While the data crunching wasn’t meant to be empirical or conclusive, it did offer a look at a new class of relationships: the relationships we maintain passively, through products like the Facebook News Feed. The number of people in this relationship segment was significantly higher per individual. Whereas we communicated directly with about a dozen people, we passively maintained a relationship with about 30 people. Cameron describes this class of relationship management:
This consumption is still a form of relationship management as it feeds back into other forms of communication in the future. For instance, a high school friend uploads a photo of her new puppy and this photo appears in your News Feed. You click on the photo, browse through a host of other photos and discover that she has also gotten engaged, which may lead you to reach out to her.
I think there are meaningful parallels (baseless assumptions) one can draw between our capacity to maintain relationships and how we interact with websites.
Without my RSS reader, I oscillate between a handful of sites, outside of which, I struggle to find a new vector for my web surfing. There is the “core” group of sites that I visit very regularly with maybe a couple of dozen supporting sites where my visits are driven by a specific context (i.e. share a photo, read product reviews, post a link, etc.) or because I happen to remember about it. This list of core sites has not grown much in size, but members of that exclusive club are always changing.
A lot of consumer sites that are being created are done so under the pretense that they will be “destination sites” — a site a user will explicitly choose to visit for one reason or another. Assuming the number of our core sites remains relatively constant — achieving destination-site-mindshare is an uphill battle, since it means unseating an existent core site. Your value proposition needs to be that much greater. For that reason, most people visiting your site will be new and most of them will not come back.

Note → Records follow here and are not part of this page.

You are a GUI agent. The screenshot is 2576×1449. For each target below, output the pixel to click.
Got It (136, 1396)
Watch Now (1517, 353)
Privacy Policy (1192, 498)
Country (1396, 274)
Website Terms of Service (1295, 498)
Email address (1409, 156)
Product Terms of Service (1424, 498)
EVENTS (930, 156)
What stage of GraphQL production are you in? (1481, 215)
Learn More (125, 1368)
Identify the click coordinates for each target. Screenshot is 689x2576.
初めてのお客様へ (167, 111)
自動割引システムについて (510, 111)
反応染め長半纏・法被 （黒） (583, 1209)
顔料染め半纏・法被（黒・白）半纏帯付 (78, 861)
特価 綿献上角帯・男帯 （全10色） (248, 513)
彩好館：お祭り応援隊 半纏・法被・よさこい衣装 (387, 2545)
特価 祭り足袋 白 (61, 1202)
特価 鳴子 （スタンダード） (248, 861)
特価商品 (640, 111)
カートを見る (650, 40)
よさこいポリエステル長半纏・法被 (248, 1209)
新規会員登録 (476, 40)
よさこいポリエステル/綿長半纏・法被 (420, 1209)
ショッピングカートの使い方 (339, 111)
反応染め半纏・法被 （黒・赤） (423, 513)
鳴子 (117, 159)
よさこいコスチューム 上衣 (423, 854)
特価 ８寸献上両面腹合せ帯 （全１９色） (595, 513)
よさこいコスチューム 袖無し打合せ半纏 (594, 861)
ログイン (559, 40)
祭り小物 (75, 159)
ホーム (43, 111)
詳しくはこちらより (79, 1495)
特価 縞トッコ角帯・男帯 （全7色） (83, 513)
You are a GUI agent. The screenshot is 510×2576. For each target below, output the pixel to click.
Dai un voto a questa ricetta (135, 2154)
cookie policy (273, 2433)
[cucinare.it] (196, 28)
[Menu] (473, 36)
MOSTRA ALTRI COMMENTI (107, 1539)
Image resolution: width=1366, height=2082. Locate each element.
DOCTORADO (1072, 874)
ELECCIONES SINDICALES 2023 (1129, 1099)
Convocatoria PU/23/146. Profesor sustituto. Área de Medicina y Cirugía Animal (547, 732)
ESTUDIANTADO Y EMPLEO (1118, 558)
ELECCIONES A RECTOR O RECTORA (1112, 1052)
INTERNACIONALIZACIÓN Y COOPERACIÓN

I think this stresses the importance for your website to broadcast in some capacity and provide the means for people to maintain a passive relationship with your website, which in turn creates inroads for a more directed interaction down the line.
Addendum
For the fun of it, without the aid of my feeds, my current core sites for an information fix are:
What are your core sites?
Maybe even more interesting than trying to guess on the sites, if you use Safari 4, a screenshot of the Top Sites feature would probably be quite telling. (The Top Sites feature seems to support the idea that the list of sites we interact with most-often is rather finite.)